*Directions for this task*: Reproduce all of the entries below word for word, leaving nothing out and changing nothing.

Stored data
■ ■ ■

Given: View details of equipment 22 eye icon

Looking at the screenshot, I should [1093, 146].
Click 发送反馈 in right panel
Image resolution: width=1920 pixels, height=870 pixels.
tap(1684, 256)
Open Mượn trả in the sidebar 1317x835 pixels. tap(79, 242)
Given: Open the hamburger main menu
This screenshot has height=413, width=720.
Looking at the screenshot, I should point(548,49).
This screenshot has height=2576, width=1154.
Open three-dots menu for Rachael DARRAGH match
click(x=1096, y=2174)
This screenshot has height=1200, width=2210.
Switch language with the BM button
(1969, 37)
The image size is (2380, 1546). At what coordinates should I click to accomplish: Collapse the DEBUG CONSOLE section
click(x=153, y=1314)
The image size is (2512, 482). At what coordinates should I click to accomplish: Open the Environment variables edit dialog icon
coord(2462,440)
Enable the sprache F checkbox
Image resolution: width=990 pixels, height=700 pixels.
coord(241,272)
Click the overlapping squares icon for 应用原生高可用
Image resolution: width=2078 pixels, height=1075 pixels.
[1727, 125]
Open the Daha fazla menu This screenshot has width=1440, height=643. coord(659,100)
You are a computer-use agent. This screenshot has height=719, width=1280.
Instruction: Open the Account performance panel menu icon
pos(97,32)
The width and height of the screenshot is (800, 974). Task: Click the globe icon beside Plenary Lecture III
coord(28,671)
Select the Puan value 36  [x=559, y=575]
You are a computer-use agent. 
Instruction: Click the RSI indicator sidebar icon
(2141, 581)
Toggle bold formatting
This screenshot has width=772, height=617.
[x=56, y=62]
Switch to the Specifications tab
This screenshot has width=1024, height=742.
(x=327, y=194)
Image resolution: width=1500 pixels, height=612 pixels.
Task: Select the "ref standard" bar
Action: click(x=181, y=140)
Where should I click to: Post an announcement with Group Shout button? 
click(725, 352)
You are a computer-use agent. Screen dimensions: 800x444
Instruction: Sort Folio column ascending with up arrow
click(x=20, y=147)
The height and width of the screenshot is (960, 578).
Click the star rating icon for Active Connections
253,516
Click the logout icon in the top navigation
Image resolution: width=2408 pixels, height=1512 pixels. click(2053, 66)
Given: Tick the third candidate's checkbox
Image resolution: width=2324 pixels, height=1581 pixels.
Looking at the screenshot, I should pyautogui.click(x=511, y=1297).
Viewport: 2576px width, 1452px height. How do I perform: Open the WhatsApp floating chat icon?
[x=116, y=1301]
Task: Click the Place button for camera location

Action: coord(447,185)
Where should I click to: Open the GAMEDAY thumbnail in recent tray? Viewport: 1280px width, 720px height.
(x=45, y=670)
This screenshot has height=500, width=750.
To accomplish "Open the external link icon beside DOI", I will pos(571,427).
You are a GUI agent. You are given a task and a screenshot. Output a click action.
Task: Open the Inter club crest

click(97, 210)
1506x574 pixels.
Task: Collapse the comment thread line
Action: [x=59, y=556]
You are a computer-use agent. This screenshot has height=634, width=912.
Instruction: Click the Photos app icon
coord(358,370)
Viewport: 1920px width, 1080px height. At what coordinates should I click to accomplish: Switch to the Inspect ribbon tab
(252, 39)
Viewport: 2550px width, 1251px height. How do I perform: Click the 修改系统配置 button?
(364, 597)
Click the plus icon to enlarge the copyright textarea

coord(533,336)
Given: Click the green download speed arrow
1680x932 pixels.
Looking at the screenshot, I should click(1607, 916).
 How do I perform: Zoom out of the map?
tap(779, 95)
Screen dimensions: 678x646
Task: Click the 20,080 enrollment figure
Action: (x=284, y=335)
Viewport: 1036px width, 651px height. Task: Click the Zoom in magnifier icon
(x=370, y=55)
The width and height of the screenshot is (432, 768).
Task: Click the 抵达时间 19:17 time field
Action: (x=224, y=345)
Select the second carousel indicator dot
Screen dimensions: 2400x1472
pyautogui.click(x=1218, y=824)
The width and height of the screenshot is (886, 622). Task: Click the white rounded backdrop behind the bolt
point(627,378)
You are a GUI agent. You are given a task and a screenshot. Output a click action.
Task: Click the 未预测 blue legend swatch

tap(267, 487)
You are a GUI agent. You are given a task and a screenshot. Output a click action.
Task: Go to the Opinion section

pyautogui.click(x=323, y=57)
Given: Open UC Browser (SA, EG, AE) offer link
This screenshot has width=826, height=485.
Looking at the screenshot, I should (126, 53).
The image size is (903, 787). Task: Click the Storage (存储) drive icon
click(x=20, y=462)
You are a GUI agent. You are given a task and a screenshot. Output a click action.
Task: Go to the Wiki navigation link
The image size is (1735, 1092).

■ ■ ■

*Complete output*:
Given: View details of equipment 22 eye icon

Looking at the screenshot, I should [1093, 146].
Click 发送反馈 in right panel
Image resolution: width=1920 pixels, height=870 pixels.
tap(1684, 256)
Open Mượn trả in the sidebar 1317x835 pixels. tap(79, 242)
Given: Open the hamburger main menu
This screenshot has height=413, width=720.
Looking at the screenshot, I should point(548,49).
This screenshot has height=2576, width=1154.
Open three-dots menu for Rachael DARRAGH match
click(x=1096, y=2174)
This screenshot has height=1200, width=2210.
Switch language with the BM button
(1969, 37)
The image size is (2380, 1546). At what coordinates should I click to accomplish: Collapse the DEBUG CONSOLE section
click(x=153, y=1314)
The image size is (2512, 482). At what coordinates should I click to accomplish: Open the Environment variables edit dialog icon
coord(2462,440)
Enable the sprache F checkbox
Image resolution: width=990 pixels, height=700 pixels.
coord(241,272)
Click the overlapping squares icon for 应用原生高可用
Image resolution: width=2078 pixels, height=1075 pixels.
[1727, 125]
Open the Daha fazla menu This screenshot has width=1440, height=643. coord(659,100)
You are a computer-use agent. This screenshot has height=719, width=1280.
Instruction: Open the Account performance panel menu icon
pos(97,32)
The width and height of the screenshot is (800, 974). Task: Click the globe icon beside Plenary Lecture III
coord(28,671)
Select the Puan value 36  [x=559, y=575]
You are a computer-use agent. 
Instruction: Click the RSI indicator sidebar icon
(2141, 581)
Toggle bold formatting
This screenshot has width=772, height=617.
[x=56, y=62]
Switch to the Specifications tab
This screenshot has width=1024, height=742.
(x=327, y=194)
Image resolution: width=1500 pixels, height=612 pixels.
Task: Select the "ref standard" bar
Action: click(x=181, y=140)
Where should I click to: Post an announcement with Group Shout button? 
click(725, 352)
You are a computer-use agent. Screen dimensions: 800x444
Instruction: Sort Folio column ascending with up arrow
click(x=20, y=147)
The height and width of the screenshot is (960, 578).
Click the star rating icon for Active Connections
253,516
Click the logout icon in the top navigation
Image resolution: width=2408 pixels, height=1512 pixels. click(2053, 66)
Given: Tick the third candidate's checkbox
Image resolution: width=2324 pixels, height=1581 pixels.
Looking at the screenshot, I should pyautogui.click(x=511, y=1297).
Viewport: 2576px width, 1452px height. How do I perform: Open the WhatsApp floating chat icon?
[x=116, y=1301]
Task: Click the Place button for camera location

Action: coord(447,185)
Where should I click to: Open the GAMEDAY thumbnail in recent tray? Viewport: 1280px width, 720px height.
(x=45, y=670)
This screenshot has height=500, width=750.
To accomplish "Open the external link icon beside DOI", I will pos(571,427).
You are a GUI agent. You are given a task and a screenshot. Output a click action.
Task: Open the Inter club crest

click(97, 210)
1506x574 pixels.
Task: Collapse the comment thread line
Action: [x=59, y=556]
You are a computer-use agent. This screenshot has height=634, width=912.
Instruction: Click the Photos app icon
coord(358,370)
Viewport: 1920px width, 1080px height. At what coordinates should I click to accomplish: Switch to the Inspect ribbon tab
(252, 39)
Viewport: 2550px width, 1251px height. How do I perform: Click the 修改系统配置 button?
(364, 597)
Click the plus icon to enlarge the copyright textarea

coord(533,336)
Given: Click the green download speed arrow
1680x932 pixels.
Looking at the screenshot, I should click(1607, 916).
 How do I perform: Zoom out of the map?
tap(779, 95)
Screen dimensions: 678x646
Task: Click the 20,080 enrollment figure
Action: (x=284, y=335)
Viewport: 1036px width, 651px height. Task: Click the Zoom in magnifier icon
(x=370, y=55)
The width and height of the screenshot is (432, 768).
Task: Click the 抵达时间 19:17 time field
Action: (x=224, y=345)
Select the second carousel indicator dot
Screen dimensions: 2400x1472
pyautogui.click(x=1218, y=824)
The width and height of the screenshot is (886, 622). Task: Click the white rounded backdrop behind the bolt
point(627,378)
You are a GUI agent. You are given a task and a screenshot. Output a click action.
Task: Click the 未预测 blue legend swatch

tap(267, 487)
You are a GUI agent. You are given a task and a screenshot. Output a click action.
Task: Go to the Opinion section

pyautogui.click(x=323, y=57)
Given: Open UC Browser (SA, EG, AE) offer link
This screenshot has width=826, height=485.
Looking at the screenshot, I should (126, 53).
The image size is (903, 787). Task: Click the Storage (存储) drive icon
click(x=20, y=462)
You are a GUI agent. You are given a task and a screenshot. Output a click action.
Task: Go to the Wiki navigation link
The image size is (1735, 1092).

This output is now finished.